Several Iraqi officials said the raid may have targeted a site used by militiamen to hold illegal courts and executions, part of efforts to impose Islamic law in parts of Baghdad.

One source of confusion over the site may be that the mosque in question, close to Sadr's Sadr City stronghold in northeast Baghdad, was not a traditional religious building but a compound of former Baath party offices converted by Sadr followers.

A State Department official said in Washington: "This was an Iraqi planned and led operation and US forces were only in an advisory capacity." While US officials refused to acknowledge that the targets of the operation were Shias, and the sectarian affiliations of the Iraqi troops involved was unclear, the State Department official said the incident underlined what he called the need for Iraq's security forces to be free of sectarian bias.

One thing was certain: Shia leaders were up in arms against the US forces who effectively brought them to power by overthrowing Saddam Hussein's Sunni-dominated Baathist regime.

"The Alliance calls for a rapid restoration of [ control of] security matters to the Iraqi government," Jawad al-Maliki, a senior spokesman of the Shia Islamist Alliance and ally of prime minister Ibrahim al-Jaafari, told a news conference.

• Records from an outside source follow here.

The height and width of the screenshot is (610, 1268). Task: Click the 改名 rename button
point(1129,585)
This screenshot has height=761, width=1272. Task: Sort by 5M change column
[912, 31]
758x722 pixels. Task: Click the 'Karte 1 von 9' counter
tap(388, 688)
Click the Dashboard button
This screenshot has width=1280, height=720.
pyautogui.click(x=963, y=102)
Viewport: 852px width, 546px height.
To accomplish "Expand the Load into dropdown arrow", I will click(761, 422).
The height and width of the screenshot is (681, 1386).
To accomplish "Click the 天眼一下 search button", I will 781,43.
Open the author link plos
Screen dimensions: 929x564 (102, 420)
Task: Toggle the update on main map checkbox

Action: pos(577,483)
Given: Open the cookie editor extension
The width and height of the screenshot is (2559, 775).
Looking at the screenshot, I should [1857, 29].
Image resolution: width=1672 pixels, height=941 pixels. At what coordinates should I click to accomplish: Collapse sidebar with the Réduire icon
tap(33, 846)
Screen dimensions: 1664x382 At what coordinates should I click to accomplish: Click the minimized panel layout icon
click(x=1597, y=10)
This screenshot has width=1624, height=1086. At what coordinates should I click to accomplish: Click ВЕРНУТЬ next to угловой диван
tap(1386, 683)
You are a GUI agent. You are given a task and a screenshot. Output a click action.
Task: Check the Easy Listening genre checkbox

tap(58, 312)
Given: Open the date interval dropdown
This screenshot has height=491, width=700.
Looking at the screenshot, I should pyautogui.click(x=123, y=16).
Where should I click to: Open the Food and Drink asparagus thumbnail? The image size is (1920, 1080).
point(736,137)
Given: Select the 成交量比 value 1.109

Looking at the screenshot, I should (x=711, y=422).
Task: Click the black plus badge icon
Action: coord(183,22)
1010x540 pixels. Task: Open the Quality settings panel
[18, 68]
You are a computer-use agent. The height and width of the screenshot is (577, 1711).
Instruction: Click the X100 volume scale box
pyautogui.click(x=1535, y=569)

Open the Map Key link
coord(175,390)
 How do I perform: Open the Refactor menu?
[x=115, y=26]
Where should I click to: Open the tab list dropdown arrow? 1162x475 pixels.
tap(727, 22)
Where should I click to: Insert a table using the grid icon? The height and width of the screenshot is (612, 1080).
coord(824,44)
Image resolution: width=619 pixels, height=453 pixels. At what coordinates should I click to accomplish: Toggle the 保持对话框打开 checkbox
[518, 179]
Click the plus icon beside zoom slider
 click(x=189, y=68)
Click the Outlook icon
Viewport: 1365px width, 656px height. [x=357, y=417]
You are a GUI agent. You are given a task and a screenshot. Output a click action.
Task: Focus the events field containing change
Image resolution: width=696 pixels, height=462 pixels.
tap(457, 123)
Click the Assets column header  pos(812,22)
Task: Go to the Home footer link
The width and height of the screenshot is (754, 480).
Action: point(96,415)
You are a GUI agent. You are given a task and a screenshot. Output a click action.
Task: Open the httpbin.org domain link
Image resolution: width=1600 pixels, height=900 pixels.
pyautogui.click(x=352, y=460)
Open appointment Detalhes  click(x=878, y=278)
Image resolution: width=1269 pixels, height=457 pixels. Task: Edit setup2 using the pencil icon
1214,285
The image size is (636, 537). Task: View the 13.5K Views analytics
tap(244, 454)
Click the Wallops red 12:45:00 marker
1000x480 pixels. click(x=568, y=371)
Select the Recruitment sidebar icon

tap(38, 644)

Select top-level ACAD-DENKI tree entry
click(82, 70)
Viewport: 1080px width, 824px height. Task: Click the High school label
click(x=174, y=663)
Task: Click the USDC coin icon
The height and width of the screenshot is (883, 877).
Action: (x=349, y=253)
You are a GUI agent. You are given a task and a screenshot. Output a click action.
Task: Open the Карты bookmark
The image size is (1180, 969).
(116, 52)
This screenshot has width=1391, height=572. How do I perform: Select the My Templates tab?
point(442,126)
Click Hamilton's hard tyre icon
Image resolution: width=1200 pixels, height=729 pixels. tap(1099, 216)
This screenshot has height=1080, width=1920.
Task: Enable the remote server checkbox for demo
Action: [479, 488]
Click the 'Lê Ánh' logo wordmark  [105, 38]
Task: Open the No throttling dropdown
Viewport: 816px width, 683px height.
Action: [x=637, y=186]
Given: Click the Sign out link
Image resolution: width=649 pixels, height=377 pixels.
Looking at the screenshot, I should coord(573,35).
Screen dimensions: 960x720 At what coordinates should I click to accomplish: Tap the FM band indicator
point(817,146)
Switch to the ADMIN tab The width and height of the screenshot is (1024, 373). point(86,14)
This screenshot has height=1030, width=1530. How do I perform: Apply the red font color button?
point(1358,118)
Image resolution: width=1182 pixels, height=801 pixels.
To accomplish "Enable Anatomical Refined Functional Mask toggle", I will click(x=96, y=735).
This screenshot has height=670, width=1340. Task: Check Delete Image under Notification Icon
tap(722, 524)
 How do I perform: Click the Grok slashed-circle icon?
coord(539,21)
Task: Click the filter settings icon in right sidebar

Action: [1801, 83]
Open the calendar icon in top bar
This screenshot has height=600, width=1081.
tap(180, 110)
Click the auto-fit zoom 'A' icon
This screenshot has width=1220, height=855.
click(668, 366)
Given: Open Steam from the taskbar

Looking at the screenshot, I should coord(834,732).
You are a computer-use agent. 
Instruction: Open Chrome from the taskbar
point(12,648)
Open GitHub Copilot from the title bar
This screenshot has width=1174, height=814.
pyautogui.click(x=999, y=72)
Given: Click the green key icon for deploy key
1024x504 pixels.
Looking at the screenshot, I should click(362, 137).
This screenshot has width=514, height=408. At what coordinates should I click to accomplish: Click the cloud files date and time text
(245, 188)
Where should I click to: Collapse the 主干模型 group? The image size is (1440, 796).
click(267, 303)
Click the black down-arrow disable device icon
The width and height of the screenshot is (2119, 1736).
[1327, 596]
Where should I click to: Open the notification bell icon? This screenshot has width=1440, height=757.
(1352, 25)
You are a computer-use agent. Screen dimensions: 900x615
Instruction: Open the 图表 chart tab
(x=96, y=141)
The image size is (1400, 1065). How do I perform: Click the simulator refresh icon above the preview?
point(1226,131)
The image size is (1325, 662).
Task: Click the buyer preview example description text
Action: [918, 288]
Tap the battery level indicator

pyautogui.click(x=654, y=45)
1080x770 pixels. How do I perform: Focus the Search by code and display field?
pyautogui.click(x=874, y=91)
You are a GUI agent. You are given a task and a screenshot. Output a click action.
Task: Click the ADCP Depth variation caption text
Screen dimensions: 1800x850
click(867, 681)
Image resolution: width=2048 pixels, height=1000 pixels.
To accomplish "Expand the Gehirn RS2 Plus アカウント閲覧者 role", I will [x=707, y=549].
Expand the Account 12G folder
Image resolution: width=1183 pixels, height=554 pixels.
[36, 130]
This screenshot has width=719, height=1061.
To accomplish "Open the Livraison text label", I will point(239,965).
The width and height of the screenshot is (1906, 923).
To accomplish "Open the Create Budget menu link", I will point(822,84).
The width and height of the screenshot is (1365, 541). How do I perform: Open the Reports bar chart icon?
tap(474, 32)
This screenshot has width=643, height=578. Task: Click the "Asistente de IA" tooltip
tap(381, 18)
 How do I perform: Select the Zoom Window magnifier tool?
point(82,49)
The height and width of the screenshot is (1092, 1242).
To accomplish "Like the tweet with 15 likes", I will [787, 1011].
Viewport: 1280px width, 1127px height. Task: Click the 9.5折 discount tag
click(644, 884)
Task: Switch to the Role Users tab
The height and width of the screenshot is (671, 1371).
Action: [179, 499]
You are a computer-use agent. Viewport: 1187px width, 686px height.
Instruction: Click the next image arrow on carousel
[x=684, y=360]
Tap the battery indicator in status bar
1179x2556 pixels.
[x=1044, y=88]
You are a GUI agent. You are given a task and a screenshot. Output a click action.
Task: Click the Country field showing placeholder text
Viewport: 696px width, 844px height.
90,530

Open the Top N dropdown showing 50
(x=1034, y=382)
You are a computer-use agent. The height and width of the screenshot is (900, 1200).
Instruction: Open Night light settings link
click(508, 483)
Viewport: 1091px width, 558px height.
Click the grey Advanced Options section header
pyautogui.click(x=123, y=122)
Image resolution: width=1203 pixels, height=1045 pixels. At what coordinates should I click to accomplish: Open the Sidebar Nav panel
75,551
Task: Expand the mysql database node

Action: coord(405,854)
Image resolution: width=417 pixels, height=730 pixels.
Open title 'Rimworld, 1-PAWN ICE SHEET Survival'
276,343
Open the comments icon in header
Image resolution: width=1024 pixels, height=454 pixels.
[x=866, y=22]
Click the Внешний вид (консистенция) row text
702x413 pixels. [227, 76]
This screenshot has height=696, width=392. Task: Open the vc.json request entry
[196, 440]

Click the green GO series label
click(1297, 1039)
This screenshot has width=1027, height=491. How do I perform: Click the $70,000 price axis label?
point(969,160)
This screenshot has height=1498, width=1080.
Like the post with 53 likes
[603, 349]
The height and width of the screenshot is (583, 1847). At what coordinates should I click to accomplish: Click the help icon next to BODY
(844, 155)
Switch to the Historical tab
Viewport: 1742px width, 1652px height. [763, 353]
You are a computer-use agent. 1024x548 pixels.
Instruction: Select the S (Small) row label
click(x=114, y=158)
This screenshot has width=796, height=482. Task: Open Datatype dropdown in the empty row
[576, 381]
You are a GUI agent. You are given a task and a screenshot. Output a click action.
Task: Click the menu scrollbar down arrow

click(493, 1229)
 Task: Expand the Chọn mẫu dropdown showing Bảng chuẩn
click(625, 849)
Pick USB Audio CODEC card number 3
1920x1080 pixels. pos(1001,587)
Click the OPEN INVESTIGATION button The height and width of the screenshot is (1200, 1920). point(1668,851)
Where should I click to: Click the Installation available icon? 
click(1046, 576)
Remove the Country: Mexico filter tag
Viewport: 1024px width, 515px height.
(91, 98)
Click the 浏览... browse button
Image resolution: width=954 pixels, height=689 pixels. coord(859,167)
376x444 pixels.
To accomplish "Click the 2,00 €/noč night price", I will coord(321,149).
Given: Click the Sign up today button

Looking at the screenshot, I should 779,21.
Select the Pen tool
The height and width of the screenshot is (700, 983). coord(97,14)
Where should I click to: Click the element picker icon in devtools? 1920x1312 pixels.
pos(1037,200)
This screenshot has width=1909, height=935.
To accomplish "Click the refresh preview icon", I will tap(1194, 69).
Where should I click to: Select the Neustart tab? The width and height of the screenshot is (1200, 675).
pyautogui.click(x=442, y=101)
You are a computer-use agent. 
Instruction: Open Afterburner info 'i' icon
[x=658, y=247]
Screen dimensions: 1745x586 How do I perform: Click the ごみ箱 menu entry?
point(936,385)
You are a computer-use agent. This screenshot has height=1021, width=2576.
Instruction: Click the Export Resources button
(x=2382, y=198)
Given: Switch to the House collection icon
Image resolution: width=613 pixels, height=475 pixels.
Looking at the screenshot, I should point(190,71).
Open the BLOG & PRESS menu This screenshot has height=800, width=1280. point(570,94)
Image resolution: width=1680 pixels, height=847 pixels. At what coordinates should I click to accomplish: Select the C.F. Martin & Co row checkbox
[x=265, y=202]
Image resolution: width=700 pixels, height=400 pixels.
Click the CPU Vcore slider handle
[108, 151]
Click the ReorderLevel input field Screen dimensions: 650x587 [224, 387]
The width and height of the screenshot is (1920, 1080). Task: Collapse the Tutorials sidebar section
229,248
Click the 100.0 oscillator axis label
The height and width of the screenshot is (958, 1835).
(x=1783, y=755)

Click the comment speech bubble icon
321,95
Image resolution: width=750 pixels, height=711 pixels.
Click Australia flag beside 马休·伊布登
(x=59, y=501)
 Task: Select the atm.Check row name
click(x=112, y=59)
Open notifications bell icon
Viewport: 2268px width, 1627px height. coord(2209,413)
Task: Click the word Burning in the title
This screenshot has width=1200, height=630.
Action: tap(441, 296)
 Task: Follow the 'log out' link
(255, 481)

The US handed over formal sovereignty in 2004 but 133,000 troops in the country give it the main say in security.

Government-run television repeated lengthy footage of the bodies of men in civilian clothes with no weapons in sight.

Baghdad provincial governor Hussein al-Tahan said he would halt all co-operation with US forces.

Aides to Sadr denied any Mehdi army fighters were present. But witnesses spoke of a lengthy gun battle: "The shooting lasted for more than an hour," shopkeeper Ali Abdul Jabbar said.

President Jalal Talabani, a Kurd, said: "We have to know the truth about what happened."